Whenever a claimant's complaints regarding symptoms, or their intensity and persistence, are not supported by objective medical evidence, the ALJ must make a determination of the credibility of the claimant in connection with his or her complaints "based on a consideration of the entire case record." Rogers v. Commissioner of Social Security, 486 F.3d 234, 247 (6th Cir. 2007). The entire case record includes any medical signs and lab findings, the claimant's own complaints of symptoms, any information provided by the treating physicians and others, as well as any other relevant evidence contained in the record. Id. Consistency between a claimant's symptom complaints and the other evidence in the record tend to support the credibility of the claimant, while inconsistency, although not necessarily defeating, should have the opposite effect. Id. at 248.

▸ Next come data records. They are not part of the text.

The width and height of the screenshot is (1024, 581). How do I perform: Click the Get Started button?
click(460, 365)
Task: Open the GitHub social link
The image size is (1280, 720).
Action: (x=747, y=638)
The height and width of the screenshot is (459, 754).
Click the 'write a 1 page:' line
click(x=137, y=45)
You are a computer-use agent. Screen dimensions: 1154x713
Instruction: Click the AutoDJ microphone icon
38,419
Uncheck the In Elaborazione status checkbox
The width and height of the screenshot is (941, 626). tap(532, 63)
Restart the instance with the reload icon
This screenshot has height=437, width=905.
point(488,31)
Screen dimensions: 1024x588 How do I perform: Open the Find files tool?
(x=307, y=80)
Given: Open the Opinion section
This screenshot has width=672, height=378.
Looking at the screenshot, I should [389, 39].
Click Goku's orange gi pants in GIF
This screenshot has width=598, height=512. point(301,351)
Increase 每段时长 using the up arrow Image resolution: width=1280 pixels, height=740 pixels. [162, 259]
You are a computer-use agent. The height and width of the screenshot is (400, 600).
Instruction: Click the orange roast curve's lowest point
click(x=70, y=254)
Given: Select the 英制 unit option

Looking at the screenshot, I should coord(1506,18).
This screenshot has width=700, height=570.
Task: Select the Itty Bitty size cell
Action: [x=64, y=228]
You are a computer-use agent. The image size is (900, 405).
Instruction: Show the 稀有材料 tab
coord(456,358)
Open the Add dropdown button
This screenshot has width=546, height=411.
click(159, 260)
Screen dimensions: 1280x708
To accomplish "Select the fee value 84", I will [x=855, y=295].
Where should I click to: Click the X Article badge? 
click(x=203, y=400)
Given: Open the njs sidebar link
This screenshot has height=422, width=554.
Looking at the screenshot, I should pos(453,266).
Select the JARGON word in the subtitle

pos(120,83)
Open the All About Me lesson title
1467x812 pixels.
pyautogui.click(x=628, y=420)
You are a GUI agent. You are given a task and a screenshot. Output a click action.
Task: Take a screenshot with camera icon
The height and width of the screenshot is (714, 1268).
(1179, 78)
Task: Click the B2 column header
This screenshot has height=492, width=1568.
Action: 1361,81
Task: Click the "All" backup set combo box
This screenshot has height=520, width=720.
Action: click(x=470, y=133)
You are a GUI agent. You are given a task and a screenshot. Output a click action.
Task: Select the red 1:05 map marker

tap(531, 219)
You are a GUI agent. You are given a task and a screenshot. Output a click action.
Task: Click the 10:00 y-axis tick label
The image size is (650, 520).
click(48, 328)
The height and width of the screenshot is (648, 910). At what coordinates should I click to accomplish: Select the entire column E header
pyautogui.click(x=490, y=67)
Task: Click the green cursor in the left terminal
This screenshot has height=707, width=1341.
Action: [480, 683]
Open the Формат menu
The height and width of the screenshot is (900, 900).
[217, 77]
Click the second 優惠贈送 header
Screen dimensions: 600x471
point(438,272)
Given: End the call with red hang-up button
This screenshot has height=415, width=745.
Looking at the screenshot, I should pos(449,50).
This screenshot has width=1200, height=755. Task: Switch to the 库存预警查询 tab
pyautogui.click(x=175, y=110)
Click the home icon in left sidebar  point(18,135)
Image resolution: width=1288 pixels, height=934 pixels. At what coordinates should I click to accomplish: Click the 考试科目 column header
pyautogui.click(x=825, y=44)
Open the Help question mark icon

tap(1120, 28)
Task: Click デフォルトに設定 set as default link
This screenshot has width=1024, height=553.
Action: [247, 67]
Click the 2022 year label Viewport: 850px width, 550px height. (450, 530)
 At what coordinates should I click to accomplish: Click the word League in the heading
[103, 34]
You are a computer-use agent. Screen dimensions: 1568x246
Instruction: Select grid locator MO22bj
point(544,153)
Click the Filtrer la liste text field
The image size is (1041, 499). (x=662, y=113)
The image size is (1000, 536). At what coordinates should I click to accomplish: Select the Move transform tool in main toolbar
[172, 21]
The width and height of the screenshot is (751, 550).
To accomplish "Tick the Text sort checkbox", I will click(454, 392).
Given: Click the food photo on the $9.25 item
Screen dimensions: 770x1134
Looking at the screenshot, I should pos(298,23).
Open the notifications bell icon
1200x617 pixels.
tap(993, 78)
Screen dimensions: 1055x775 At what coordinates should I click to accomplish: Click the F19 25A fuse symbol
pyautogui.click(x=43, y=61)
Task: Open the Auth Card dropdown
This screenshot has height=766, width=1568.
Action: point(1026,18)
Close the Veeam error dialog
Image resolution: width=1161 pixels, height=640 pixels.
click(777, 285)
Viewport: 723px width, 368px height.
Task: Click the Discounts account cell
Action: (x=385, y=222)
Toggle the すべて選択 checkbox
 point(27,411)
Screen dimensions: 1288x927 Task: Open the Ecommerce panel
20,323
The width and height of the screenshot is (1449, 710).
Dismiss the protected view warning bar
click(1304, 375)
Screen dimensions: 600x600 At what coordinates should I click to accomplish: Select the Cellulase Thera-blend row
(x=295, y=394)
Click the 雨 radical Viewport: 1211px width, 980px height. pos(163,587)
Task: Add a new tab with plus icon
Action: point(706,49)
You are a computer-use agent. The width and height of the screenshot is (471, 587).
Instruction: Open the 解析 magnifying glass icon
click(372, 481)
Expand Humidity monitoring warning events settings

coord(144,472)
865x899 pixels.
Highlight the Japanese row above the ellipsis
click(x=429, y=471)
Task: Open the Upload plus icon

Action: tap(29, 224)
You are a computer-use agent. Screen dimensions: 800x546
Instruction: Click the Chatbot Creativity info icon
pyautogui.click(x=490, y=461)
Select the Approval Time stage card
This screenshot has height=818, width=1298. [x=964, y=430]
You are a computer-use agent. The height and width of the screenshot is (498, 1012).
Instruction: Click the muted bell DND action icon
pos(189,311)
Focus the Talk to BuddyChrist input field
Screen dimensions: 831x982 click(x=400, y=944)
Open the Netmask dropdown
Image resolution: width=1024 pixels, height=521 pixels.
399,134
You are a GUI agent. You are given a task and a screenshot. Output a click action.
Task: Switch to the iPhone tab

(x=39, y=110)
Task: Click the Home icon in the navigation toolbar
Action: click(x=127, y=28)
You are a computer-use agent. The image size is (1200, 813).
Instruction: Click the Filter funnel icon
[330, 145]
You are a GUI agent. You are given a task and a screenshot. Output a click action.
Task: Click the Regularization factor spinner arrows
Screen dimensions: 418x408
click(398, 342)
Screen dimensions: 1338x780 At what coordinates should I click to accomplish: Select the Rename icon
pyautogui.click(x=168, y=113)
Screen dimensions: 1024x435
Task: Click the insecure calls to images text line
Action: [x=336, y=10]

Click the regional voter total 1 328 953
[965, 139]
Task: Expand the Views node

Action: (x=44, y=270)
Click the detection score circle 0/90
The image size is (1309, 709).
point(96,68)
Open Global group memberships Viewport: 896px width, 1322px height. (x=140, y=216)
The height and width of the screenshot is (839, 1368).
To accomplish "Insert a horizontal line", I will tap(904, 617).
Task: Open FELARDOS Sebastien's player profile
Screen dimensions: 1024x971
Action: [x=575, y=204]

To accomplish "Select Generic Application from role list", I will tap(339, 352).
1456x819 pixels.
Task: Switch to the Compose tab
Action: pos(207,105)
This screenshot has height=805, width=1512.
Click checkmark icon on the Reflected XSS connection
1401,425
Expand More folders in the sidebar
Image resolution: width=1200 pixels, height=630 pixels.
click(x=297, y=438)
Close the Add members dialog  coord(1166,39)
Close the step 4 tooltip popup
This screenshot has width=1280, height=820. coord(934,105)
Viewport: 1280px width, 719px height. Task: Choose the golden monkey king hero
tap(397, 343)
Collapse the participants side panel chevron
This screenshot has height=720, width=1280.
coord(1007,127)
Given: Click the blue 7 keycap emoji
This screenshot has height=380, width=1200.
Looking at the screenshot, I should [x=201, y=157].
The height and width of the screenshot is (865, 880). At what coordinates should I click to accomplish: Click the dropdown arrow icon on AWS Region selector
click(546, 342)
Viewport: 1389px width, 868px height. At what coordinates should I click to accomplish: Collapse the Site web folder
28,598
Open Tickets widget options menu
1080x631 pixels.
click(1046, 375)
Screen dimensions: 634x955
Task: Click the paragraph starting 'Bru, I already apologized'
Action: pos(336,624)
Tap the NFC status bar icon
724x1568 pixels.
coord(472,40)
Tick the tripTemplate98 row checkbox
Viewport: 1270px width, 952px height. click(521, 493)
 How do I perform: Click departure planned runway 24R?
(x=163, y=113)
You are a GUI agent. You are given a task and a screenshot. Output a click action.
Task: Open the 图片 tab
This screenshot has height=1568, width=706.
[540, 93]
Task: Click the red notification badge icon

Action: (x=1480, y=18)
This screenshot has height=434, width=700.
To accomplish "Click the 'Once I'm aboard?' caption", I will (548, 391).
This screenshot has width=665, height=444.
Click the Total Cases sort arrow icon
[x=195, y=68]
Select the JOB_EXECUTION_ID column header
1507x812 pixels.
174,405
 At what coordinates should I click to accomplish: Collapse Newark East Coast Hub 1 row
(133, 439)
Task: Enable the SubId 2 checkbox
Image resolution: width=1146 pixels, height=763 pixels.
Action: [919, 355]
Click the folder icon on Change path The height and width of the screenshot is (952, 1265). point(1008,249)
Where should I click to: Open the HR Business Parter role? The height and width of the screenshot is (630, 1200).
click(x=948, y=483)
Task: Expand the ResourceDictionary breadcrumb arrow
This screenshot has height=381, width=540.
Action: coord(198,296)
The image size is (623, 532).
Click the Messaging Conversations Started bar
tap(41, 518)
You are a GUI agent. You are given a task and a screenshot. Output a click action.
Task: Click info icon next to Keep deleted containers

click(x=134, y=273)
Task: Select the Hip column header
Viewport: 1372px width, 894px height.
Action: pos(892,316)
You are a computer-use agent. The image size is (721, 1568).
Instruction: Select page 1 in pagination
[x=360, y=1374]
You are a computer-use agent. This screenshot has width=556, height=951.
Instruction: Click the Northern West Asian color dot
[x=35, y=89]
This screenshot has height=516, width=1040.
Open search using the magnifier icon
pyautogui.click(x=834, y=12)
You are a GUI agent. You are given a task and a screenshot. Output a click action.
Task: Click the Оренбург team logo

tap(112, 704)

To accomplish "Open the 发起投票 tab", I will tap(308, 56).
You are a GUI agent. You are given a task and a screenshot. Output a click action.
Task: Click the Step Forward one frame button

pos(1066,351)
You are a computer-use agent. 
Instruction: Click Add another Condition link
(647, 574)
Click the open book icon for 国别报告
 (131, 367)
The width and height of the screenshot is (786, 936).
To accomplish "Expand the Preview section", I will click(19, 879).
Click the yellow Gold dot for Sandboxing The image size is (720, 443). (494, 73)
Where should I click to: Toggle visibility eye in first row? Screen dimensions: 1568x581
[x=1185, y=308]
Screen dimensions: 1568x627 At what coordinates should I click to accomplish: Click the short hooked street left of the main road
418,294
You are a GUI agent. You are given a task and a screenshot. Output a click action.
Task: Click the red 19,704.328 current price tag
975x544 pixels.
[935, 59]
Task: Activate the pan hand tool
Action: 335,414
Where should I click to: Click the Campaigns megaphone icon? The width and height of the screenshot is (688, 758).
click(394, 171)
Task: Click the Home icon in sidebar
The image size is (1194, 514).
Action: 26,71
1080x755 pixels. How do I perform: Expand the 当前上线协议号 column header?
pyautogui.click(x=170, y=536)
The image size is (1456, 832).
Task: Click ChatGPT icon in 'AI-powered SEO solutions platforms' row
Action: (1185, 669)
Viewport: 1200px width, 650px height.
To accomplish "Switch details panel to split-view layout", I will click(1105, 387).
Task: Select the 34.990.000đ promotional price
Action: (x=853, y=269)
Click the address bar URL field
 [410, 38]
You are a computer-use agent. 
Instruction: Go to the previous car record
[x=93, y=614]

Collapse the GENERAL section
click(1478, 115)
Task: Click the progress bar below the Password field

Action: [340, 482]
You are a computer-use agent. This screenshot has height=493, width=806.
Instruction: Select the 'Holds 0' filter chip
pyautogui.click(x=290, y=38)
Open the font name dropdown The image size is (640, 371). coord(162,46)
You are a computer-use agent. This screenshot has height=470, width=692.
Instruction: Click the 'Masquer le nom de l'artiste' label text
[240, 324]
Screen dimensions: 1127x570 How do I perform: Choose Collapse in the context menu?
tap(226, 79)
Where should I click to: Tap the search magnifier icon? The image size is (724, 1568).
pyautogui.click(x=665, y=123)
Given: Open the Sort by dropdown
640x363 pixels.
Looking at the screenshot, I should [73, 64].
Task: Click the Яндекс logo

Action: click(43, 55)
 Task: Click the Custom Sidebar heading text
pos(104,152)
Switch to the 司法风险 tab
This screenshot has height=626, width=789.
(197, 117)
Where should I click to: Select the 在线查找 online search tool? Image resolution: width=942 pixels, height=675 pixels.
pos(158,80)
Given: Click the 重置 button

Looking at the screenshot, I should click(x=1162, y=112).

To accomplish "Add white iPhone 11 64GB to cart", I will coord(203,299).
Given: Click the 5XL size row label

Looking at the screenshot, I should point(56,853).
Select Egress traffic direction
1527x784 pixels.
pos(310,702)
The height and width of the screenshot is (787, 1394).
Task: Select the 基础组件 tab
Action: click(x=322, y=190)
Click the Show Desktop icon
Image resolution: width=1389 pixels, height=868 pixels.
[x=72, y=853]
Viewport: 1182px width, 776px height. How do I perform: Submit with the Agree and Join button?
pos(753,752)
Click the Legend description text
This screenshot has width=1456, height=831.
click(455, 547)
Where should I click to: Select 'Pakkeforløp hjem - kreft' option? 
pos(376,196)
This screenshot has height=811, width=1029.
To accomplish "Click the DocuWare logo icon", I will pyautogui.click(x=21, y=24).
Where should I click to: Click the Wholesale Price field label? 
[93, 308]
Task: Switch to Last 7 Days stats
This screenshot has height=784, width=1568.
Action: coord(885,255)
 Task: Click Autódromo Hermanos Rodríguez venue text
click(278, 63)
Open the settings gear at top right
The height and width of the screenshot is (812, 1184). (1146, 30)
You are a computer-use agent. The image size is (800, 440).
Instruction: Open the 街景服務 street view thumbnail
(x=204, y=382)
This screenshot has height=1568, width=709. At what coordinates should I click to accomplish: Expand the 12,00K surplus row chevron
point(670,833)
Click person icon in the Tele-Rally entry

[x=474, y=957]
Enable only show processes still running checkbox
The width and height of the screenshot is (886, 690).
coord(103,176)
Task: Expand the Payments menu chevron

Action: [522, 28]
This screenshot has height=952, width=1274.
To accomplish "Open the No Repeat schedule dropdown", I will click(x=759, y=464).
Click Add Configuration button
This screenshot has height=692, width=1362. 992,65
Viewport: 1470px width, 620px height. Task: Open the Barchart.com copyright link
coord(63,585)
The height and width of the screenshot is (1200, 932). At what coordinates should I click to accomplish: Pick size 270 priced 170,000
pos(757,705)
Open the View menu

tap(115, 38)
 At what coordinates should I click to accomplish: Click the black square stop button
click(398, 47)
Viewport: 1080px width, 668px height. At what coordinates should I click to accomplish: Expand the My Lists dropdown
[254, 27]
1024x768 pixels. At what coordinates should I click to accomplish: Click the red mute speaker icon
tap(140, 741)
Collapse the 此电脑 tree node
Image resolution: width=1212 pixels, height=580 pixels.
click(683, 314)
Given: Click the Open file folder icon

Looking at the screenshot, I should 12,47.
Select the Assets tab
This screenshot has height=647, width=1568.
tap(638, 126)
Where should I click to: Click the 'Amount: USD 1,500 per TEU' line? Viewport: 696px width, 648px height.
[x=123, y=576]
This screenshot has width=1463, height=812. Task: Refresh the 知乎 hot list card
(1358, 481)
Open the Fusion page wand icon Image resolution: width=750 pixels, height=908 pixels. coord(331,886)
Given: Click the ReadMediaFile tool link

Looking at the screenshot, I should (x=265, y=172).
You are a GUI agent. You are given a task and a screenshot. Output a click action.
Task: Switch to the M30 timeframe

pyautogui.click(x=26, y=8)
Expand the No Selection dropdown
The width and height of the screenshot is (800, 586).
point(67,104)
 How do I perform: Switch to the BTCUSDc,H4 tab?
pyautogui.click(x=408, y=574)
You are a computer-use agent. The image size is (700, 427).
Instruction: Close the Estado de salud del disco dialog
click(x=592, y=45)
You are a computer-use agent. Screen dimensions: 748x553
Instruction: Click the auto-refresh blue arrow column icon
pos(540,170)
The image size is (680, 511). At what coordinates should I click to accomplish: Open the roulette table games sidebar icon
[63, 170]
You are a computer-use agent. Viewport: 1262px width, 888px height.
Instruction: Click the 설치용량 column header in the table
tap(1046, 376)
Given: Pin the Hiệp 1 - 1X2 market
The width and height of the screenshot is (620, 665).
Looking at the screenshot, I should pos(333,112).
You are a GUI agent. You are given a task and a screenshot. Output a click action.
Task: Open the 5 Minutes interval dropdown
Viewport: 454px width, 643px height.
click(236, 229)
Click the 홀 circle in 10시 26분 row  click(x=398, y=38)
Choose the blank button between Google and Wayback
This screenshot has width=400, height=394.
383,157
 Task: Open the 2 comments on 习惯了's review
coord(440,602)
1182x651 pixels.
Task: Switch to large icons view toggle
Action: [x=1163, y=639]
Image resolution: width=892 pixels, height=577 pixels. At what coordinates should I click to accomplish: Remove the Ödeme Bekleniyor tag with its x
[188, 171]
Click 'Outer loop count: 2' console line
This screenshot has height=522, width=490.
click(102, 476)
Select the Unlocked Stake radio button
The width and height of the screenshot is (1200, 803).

Social Security regulations state that "[o]pinions on some issues . . . are not medical opinions . . . but are, instead, opinions on issues reserved to the Commissioner because they are administrative findings that are dispositive of a case; i.e., that would direct the determination or decision of disability." 20 C.F.R. § 404.1527(e) (providing a non-exhaustive list of examples of issues reserved to the Commissioner). Precedent in this circuit and agency rulings support the premise that a credibility determination with respect to subjective complaints of pain rests solely with the ALJ. Allen v. Commissioner of Social Security, 561 F.3d 646, 652 (6th Cir. 2009) ( citing Sisterlet v. Secretary of Health Human Services, 823 F.2d 918, 920 (6th Cir. 1987); see also Walters, supra, 127 F.3d at 531) ("[A]n ALJ's findings based on the credibility of the applicant are to be accorded great weight and deference, particularly since an ALJ is charged with the duty of observing a witness's demeanor and credibility."); SOC. SEC. RUL. 96-7p, 1996 WL 374186, at *4 (1996)).
Apparently the ALJ considered the subjective complaints of pain and the objective medical evidence that made the subjective complaints credible.
C. THE RESULT.
The ALJ applied the correct legal standard and his decision is supported by substantial evidence in the record. Accordingly, the Magistrate finds that the Commissioner's decision with respect to the ALJ's treatment of Plaintiff's pain and his credibility should be affirmed.
XI. CONCLUSION.
For the foregoing reasons, the Court affirms the Commissioner's decision that Plaintiff is not under a disability.